• [PROBLEM DETAILS]:
In the records below, substitute "desktop automation agent" for every occurrence of "computer-use agent" and reproduce all lines with nothing else changed.
* Begin ENTRIES PROVIDED *
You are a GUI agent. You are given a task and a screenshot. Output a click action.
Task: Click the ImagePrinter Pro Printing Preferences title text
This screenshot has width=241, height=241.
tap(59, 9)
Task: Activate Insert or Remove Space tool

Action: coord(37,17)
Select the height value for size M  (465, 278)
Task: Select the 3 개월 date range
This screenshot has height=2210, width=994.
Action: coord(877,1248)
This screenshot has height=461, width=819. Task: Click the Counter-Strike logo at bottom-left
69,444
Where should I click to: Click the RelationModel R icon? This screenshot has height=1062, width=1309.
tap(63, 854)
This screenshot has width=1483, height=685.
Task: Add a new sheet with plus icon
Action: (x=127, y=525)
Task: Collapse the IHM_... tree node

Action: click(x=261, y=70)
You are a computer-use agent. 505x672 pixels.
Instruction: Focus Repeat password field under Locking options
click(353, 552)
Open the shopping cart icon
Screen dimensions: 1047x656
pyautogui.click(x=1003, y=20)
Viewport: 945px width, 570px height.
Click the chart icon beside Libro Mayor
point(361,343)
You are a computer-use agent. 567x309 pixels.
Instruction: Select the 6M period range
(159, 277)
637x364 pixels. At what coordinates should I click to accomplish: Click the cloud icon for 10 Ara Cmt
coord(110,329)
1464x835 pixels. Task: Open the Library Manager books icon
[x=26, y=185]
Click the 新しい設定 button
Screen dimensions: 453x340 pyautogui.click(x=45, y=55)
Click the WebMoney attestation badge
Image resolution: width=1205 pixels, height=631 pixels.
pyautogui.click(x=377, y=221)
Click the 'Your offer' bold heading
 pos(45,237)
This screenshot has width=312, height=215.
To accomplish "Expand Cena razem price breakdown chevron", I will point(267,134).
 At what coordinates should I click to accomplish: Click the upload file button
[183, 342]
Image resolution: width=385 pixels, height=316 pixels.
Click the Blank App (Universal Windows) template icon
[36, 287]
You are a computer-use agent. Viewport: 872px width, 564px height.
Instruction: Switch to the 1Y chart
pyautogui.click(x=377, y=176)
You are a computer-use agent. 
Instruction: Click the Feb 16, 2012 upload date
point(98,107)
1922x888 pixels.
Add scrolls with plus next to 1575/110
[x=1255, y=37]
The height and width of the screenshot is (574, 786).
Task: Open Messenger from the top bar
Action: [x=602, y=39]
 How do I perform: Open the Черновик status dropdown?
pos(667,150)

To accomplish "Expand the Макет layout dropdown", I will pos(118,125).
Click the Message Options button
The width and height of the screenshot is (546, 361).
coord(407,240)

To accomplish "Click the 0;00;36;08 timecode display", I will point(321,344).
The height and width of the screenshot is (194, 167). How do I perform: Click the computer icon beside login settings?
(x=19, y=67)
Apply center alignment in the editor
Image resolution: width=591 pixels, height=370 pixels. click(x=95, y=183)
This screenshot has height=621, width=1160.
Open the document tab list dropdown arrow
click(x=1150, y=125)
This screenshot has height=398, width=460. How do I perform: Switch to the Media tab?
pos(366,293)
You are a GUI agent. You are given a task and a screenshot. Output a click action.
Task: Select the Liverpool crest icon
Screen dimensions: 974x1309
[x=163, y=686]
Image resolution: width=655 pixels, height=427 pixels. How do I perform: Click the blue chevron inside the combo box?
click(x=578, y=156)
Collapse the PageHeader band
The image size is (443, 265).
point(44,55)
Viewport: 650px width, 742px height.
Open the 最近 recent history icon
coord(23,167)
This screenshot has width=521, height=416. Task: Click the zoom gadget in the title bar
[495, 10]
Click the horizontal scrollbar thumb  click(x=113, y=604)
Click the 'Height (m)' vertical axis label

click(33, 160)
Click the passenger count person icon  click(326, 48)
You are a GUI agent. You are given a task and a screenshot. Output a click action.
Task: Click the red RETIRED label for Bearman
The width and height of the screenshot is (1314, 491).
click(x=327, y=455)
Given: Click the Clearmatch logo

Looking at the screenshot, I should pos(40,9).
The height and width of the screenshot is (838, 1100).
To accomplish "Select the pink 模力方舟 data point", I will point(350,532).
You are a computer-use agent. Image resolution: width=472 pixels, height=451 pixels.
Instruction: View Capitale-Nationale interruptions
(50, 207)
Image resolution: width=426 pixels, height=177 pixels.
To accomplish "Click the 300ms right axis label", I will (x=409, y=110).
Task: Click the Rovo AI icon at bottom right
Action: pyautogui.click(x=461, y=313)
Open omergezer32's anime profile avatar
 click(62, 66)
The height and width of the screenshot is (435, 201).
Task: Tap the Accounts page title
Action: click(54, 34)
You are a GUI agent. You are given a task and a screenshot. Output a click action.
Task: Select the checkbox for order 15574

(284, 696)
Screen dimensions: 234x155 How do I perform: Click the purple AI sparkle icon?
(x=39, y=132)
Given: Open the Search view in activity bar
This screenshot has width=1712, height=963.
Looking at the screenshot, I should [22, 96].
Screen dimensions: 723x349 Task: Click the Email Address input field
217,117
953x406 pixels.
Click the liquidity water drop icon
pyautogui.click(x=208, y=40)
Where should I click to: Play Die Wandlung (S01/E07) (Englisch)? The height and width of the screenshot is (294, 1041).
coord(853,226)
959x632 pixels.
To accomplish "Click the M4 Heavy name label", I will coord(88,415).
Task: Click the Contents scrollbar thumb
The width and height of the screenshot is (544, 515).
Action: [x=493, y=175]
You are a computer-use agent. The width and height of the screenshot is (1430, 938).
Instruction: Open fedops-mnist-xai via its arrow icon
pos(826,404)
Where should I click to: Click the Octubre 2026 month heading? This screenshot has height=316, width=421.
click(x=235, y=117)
* End ENTRIES PROVIDED *
• [SOLUTION TO THIS PROBLEM]:
You are a GUI agent. You are given a task and a screenshot. Output a click action.
Task: Click the ImagePrinter Pro Printing Preferences title text
This screenshot has width=241, height=241.
tap(59, 9)
Task: Activate Insert or Remove Space tool

Action: coord(37,17)
Select the height value for size M  (465, 278)
Task: Select the 3 개월 date range
This screenshot has height=2210, width=994.
Action: coord(877,1248)
This screenshot has height=461, width=819. Task: Click the Counter-Strike logo at bottom-left
69,444
Where should I click to: Click the RelationModel R icon? This screenshot has height=1062, width=1309.
tap(63, 854)
This screenshot has width=1483, height=685.
Task: Add a new sheet with plus icon
Action: (x=127, y=525)
Task: Collapse the IHM_... tree node

Action: click(x=261, y=70)
You are a desktop automation agent. 505x672 pixels.
Instruction: Focus Repeat password field under Locking options
click(353, 552)
Open the shopping cart icon
Screen dimensions: 1047x656
pyautogui.click(x=1003, y=20)
Viewport: 945px width, 570px height.
Click the chart icon beside Libro Mayor
point(361,343)
You are a desktop automation agent. 567x309 pixels.
Instruction: Select the 6M period range
(159, 277)
637x364 pixels. At what coordinates should I click to accomplish: Click the cloud icon for 10 Ara Cmt
coord(110,329)
1464x835 pixels. Task: Open the Library Manager books icon
[x=26, y=185]
Click the 新しい設定 button
Screen dimensions: 453x340 pyautogui.click(x=45, y=55)
Click the WebMoney attestation badge
Image resolution: width=1205 pixels, height=631 pixels.
pyautogui.click(x=377, y=221)
Click the 'Your offer' bold heading
 pos(45,237)
This screenshot has width=312, height=215.
To accomplish "Expand Cena razem price breakdown chevron", I will point(267,134).
 At what coordinates should I click to accomplish: Click the upload file button
[183, 342]
Image resolution: width=385 pixels, height=316 pixels.
Click the Blank App (Universal Windows) template icon
[36, 287]
You are a desktop automation agent. Viewport: 872px width, 564px height.
Instruction: Switch to the 1Y chart
pyautogui.click(x=377, y=176)
You are a desktop automation agent. 
Instruction: Click the Feb 16, 2012 upload date
point(98,107)
1922x888 pixels.
Add scrolls with plus next to 1575/110
[x=1255, y=37]
The height and width of the screenshot is (574, 786).
Task: Open Messenger from the top bar
Action: [x=602, y=39]
 How do I perform: Open the Черновик status dropdown?
pos(667,150)

To accomplish "Expand the Макет layout dropdown", I will pos(118,125).
Click the Message Options button
The width and height of the screenshot is (546, 361).
coord(407,240)

To accomplish "Click the 0;00;36;08 timecode display", I will point(321,344).
The height and width of the screenshot is (194, 167). How do I perform: Click the computer icon beside login settings?
(x=19, y=67)
Apply center alignment in the editor
Image resolution: width=591 pixels, height=370 pixels. click(x=95, y=183)
This screenshot has height=621, width=1160.
Open the document tab list dropdown arrow
click(x=1150, y=125)
This screenshot has height=398, width=460. How do I perform: Switch to the Media tab?
pos(366,293)
You are a GUI agent. You are given a task and a screenshot. Output a click action.
Task: Select the Liverpool crest icon
Screen dimensions: 974x1309
[x=163, y=686]
Image resolution: width=655 pixels, height=427 pixels. How do I perform: Click the blue chevron inside the combo box?
click(x=578, y=156)
Collapse the PageHeader band
The image size is (443, 265).
point(44,55)
Viewport: 650px width, 742px height.
Open the 最近 recent history icon
coord(23,167)
This screenshot has width=521, height=416. Task: Click the zoom gadget in the title bar
[495, 10]
Click the horizontal scrollbar thumb  click(x=113, y=604)
Click the 'Height (m)' vertical axis label

click(33, 160)
Click the passenger count person icon  click(326, 48)
You are a GUI agent. You are given a task and a screenshot. Output a click action.
Task: Click the red RETIRED label for Bearman
The width and height of the screenshot is (1314, 491).
click(x=327, y=455)
Given: Click the Clearmatch logo

Looking at the screenshot, I should pos(40,9).
The height and width of the screenshot is (838, 1100).
To accomplish "Select the pink 模力方舟 data point", I will point(350,532).
You are a desktop automation agent. Image resolution: width=472 pixels, height=451 pixels.
Instruction: View Capitale-Nationale interruptions
(50, 207)
Image resolution: width=426 pixels, height=177 pixels.
To accomplish "Click the 300ms right axis label", I will (x=409, y=110).
Task: Click the Rovo AI icon at bottom right
Action: pyautogui.click(x=461, y=313)
Open omergezer32's anime profile avatar
 click(62, 66)
The height and width of the screenshot is (435, 201).
Task: Tap the Accounts page title
Action: click(54, 34)
You are a GUI agent. You are given a task and a screenshot. Output a click action.
Task: Select the checkbox for order 15574

(284, 696)
Screen dimensions: 234x155 How do I perform: Click the purple AI sparkle icon?
(x=39, y=132)
Given: Open the Search view in activity bar
This screenshot has width=1712, height=963.
Looking at the screenshot, I should [22, 96].
Screen dimensions: 723x349 Task: Click the Email Address input field
217,117
953x406 pixels.
Click the liquidity water drop icon
pyautogui.click(x=208, y=40)
Where should I click to: Play Die Wandlung (S01/E07) (Englisch)? The height and width of the screenshot is (294, 1041).
coord(853,226)
959x632 pixels.
To accomplish "Click the M4 Heavy name label", I will coord(88,415).
Task: Click the Contents scrollbar thumb
The width and height of the screenshot is (544, 515).
Action: [x=493, y=175]
You are a desktop automation agent. The width and height of the screenshot is (1430, 938).
Instruction: Open fedops-mnist-xai via its arrow icon
pos(826,404)
Where should I click to: Click the Octubre 2026 month heading? This screenshot has height=316, width=421.
click(x=235, y=117)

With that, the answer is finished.